**Instructions to follow**
Please rewrite the material from the line containing "Image resolution: width=696" through the end, switching "title" to "heading" and keeping everything else the same. Leave the pictures out.

**Data supplied**
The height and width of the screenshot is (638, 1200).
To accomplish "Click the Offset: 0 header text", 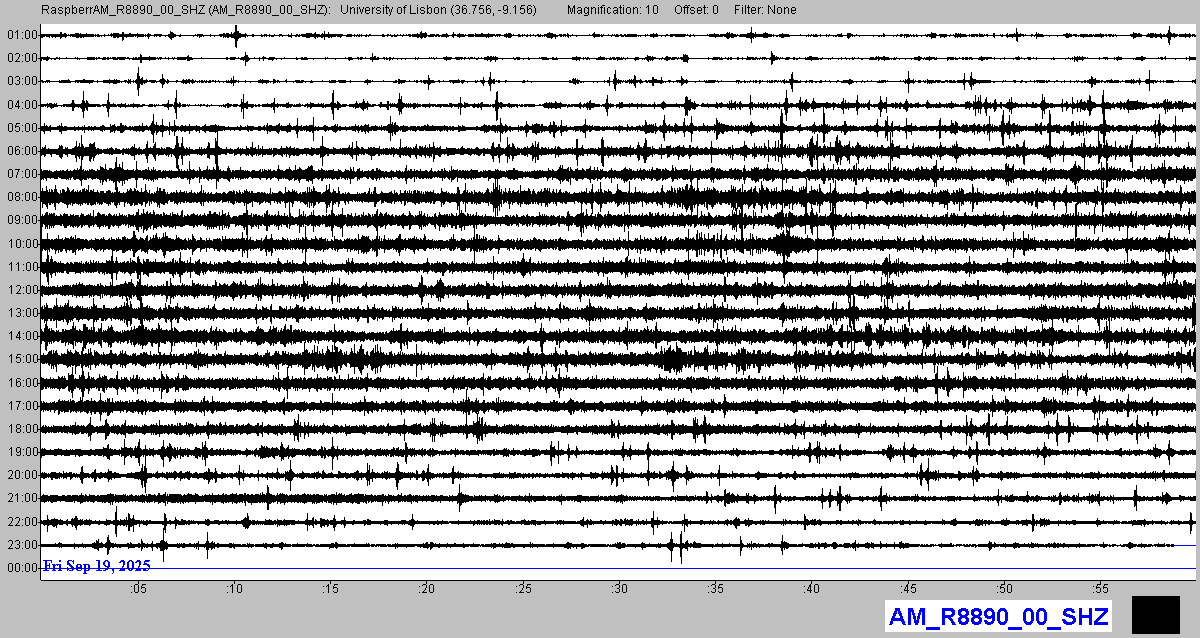I will 696,10.
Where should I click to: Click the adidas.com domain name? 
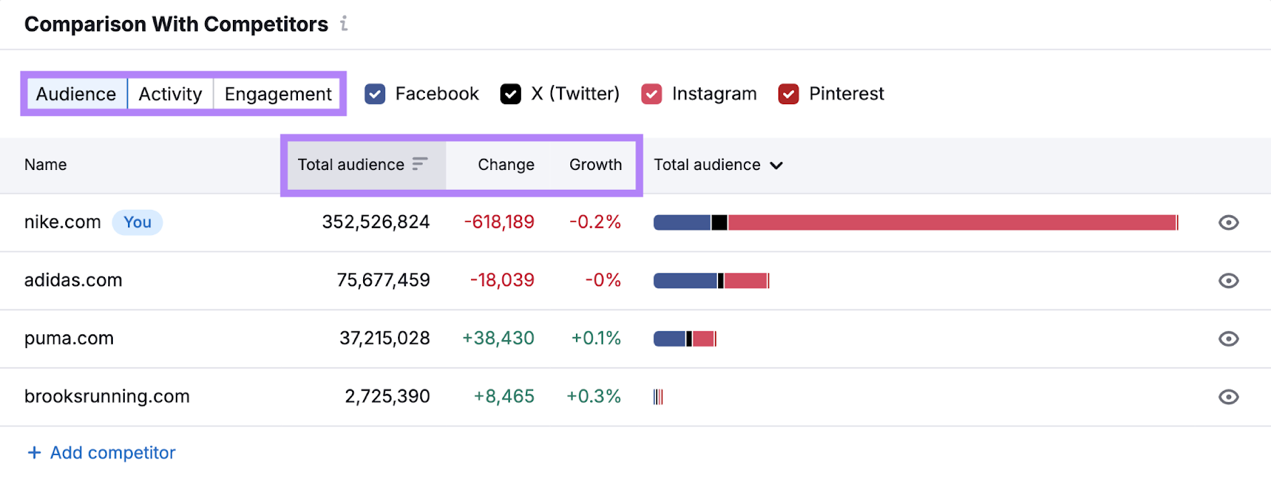pos(73,280)

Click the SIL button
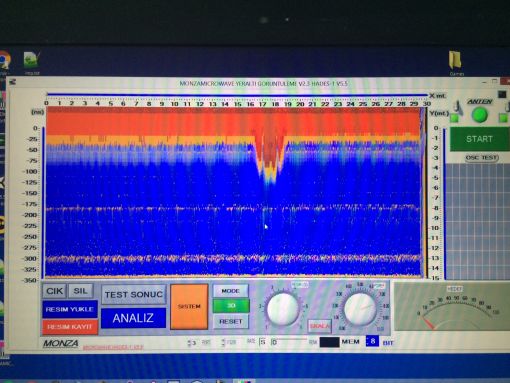[x=80, y=291]
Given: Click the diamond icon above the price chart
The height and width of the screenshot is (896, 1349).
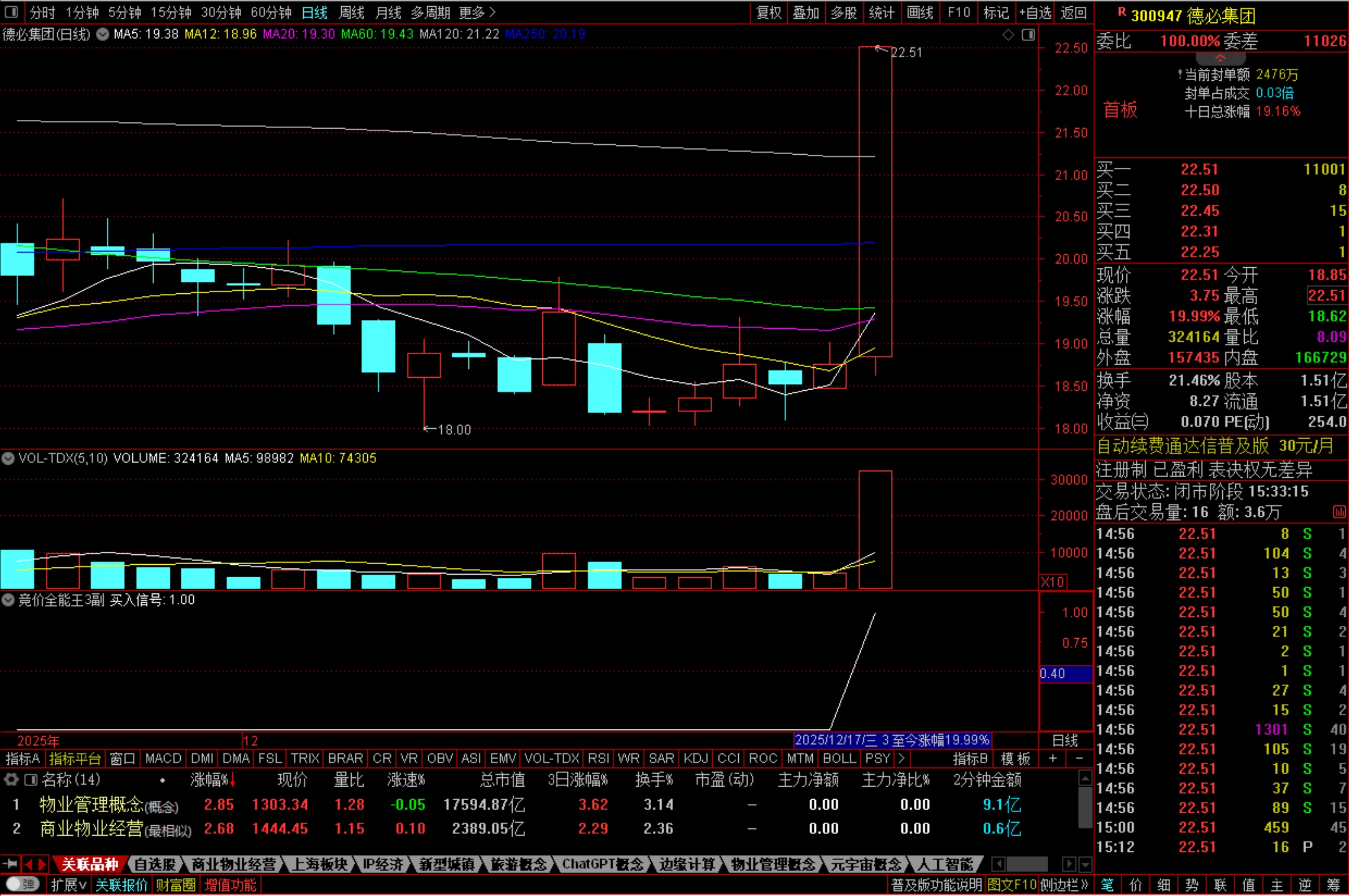Looking at the screenshot, I should coord(1008,35).
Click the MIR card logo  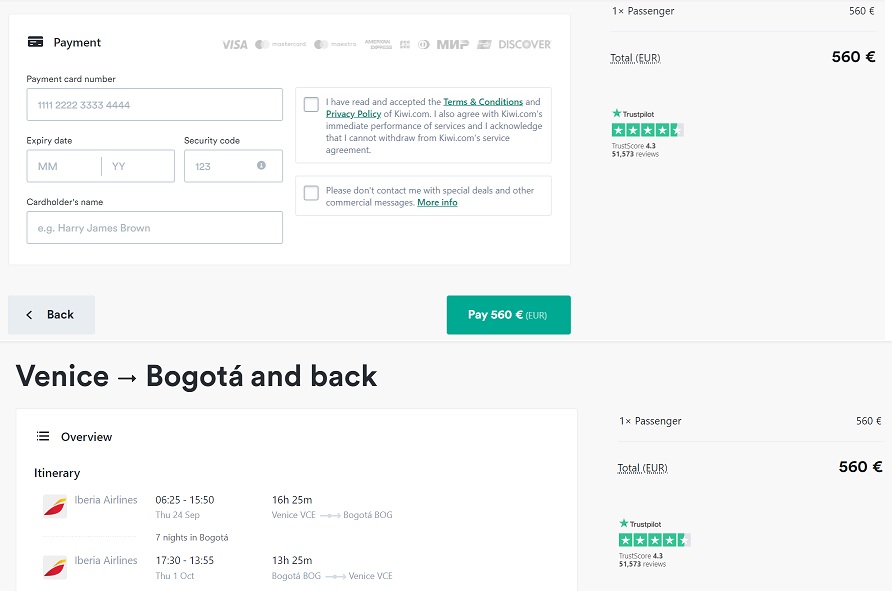[x=452, y=44]
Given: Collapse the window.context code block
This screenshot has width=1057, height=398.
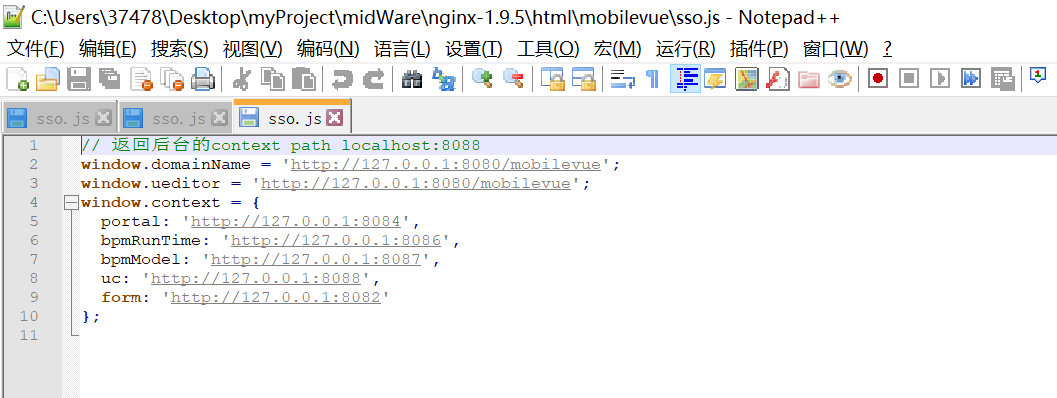Looking at the screenshot, I should coord(71,202).
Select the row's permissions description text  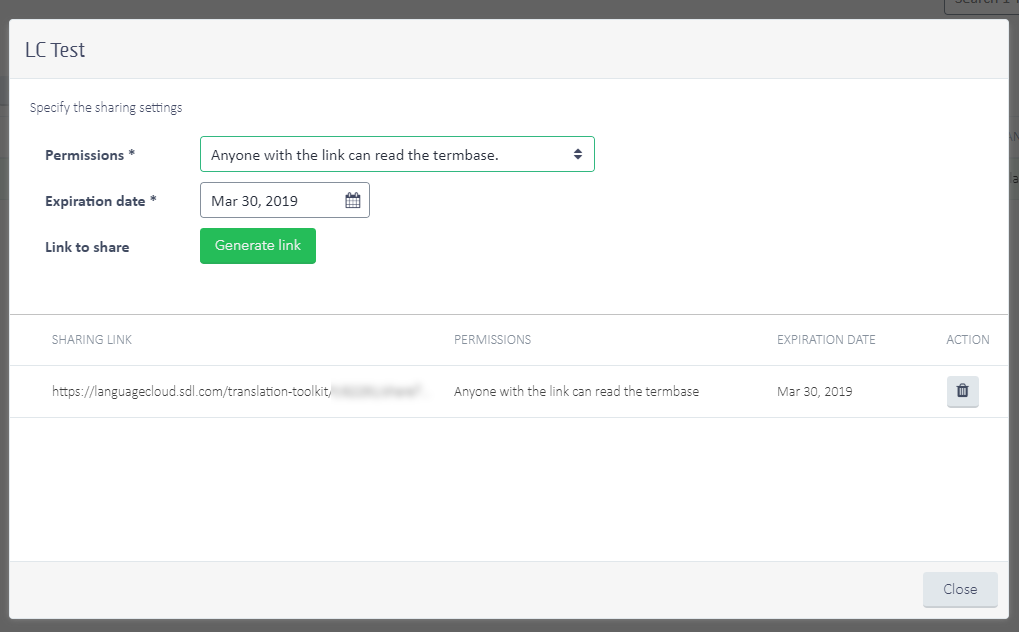click(576, 392)
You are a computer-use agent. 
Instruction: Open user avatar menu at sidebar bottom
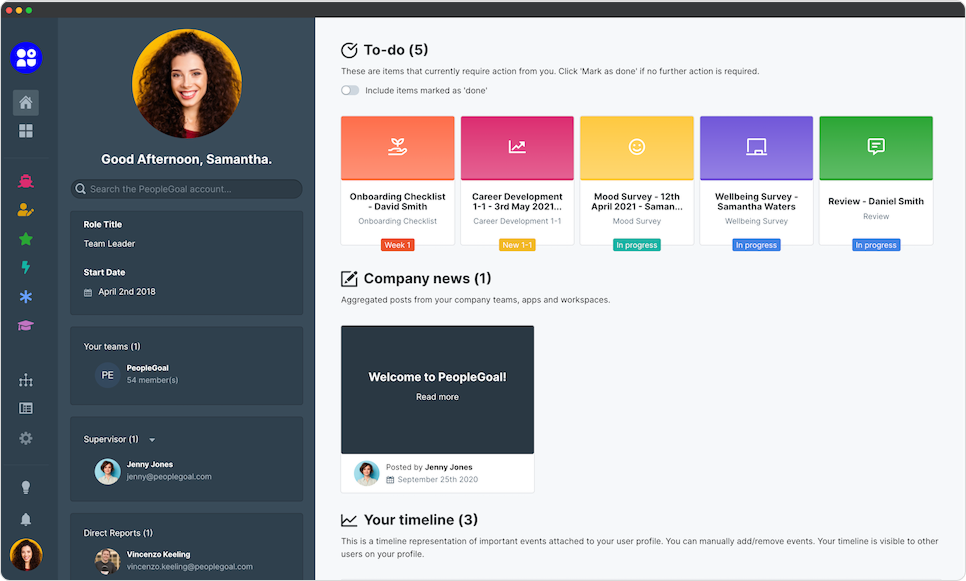click(26, 555)
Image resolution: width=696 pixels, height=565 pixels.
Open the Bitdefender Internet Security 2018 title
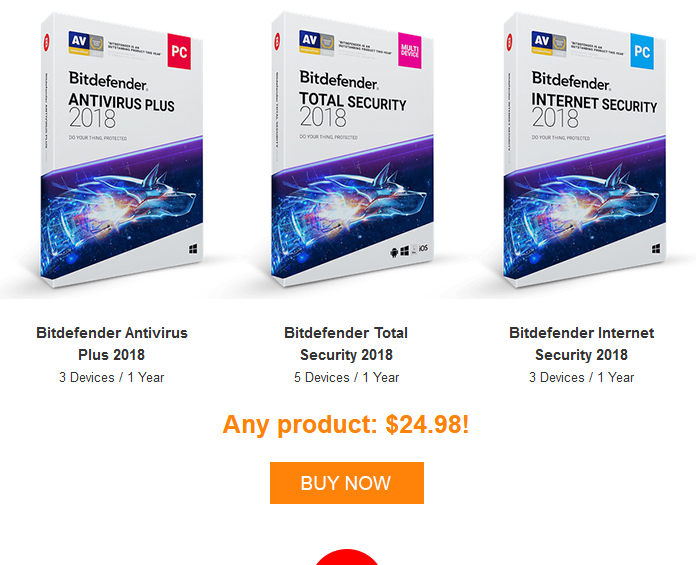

**Final result**
Image resolution: width=696 pixels, height=565 pixels.
Open the Bitdefender Internet Security 2018 heading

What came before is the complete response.